Cette période du bleu lui accordera la célébrité et la possibilité d’être exposé à Milan, Paris et Londres.

 

Son œuvre :

Les monochromes.

Dans la conception de ses œuvres il est indispensable a Klein de créer une distance entre la toile et lui afin que la couleur puisse s’exprimer d’elle même sans déformation par quelque forme que ce soit. C’est dans cette idée qu’il préfèrera toujours l’utilisation du rouleau très impersonnel à celle du pinceau « trop psychologique ». Sa couleur de prédilection deviendra rapidement le bleu puisqu’il serrait, pour lui, « dénué de toute idée », elle serait la couleur la plus abstraite. Yves Klein cherche a révéler la 4ième voir la 5ième dimension crée par la couleur, cela passe encore une fois par le bleu qui jouerait le rôle de l’air ou du vide « source de la force de l’esprit, de l’imagination ».

Il réalise des centaines de monochromes mais 15 auront une dimension symbolique : 2mx1.5m, ce qui crée un liens intime entre la peinture et le corps, la chair.

Anthropométrie.

Appelée « technique des pinceaux vivants », il s’agit d’une performance réalisée en public avec des individus enduit de peinture et qui viennent laisser une empreinte de leur corps sur la toile.

L’artiste se met en retrait pour révéler un art « libéré de toute technologie et commercialité ». Dans cette idée il ne touche jamais les modèles et les mains ne doivent jamais apparaitre afin d’éviter toute connotation humaniste, c’est la masse de chair qui est indispensable (tronc et cuisses).

La mise en scène est toute aussi importante que l’œuvre.
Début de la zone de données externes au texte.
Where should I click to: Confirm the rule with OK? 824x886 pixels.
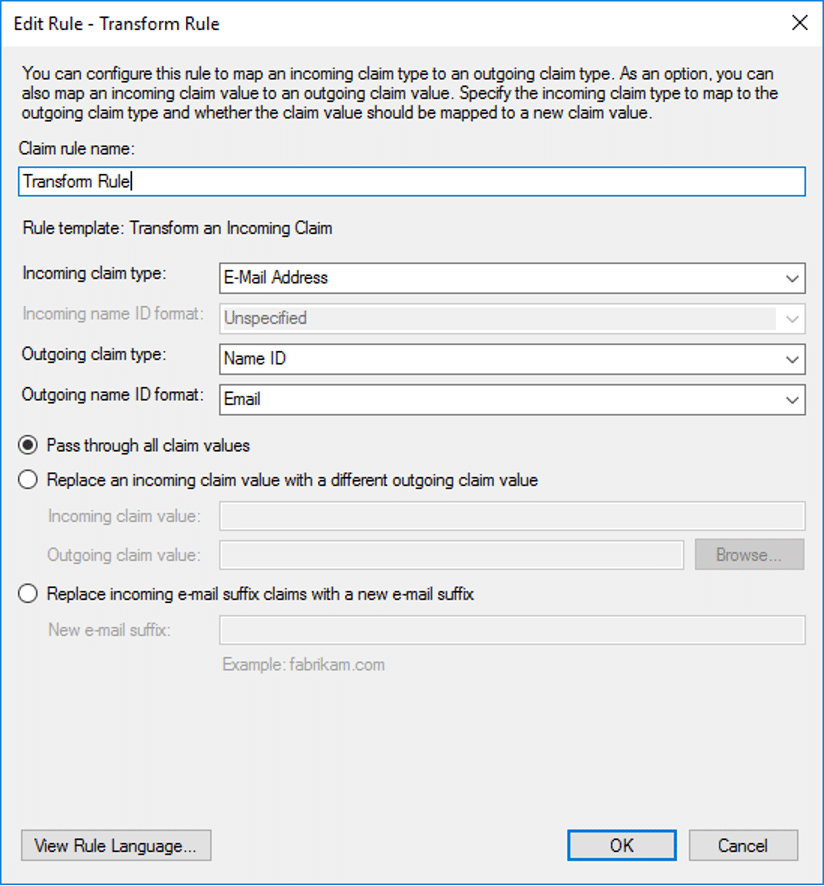(x=621, y=845)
En effet la performance est accompagnée de la Symphonie Monoton (20 minutes de son continu suivi de 20 minutes de silence).

Exposition du vide.

Yves Klein vide une galerie parisienne, repeint les murs et les rideaux en blanc et les fenêtres ainsi que les volets en bleu. Une lumière bleutée est également installée de façon que l’on a l’impression que le bleu de l’extérieur contamine l’intérieur. Il n’expose finalement rien de visible, il laisse le public dans une impression, une sensation.
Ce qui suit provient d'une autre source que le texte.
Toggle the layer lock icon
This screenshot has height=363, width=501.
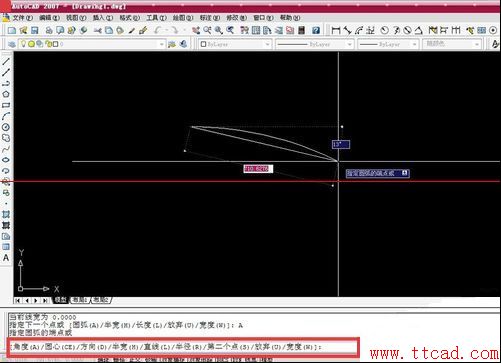click(48, 44)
Bien que très visitée cette exposition va être contestée et va diviser le public en deux. Une première partie va considérer que Klein se moque d’eux, qu’exposer du vide ne peut être qu’une mauvaise plaisanterie. Une seconde partie y trouvera une nouvelle source d’inspiration comme Arman qui répondra par son Exposition du plein quelques années plus tard et une galerie parisienne qui permettra à de jeunes artistes de pouvoir exposer du vide.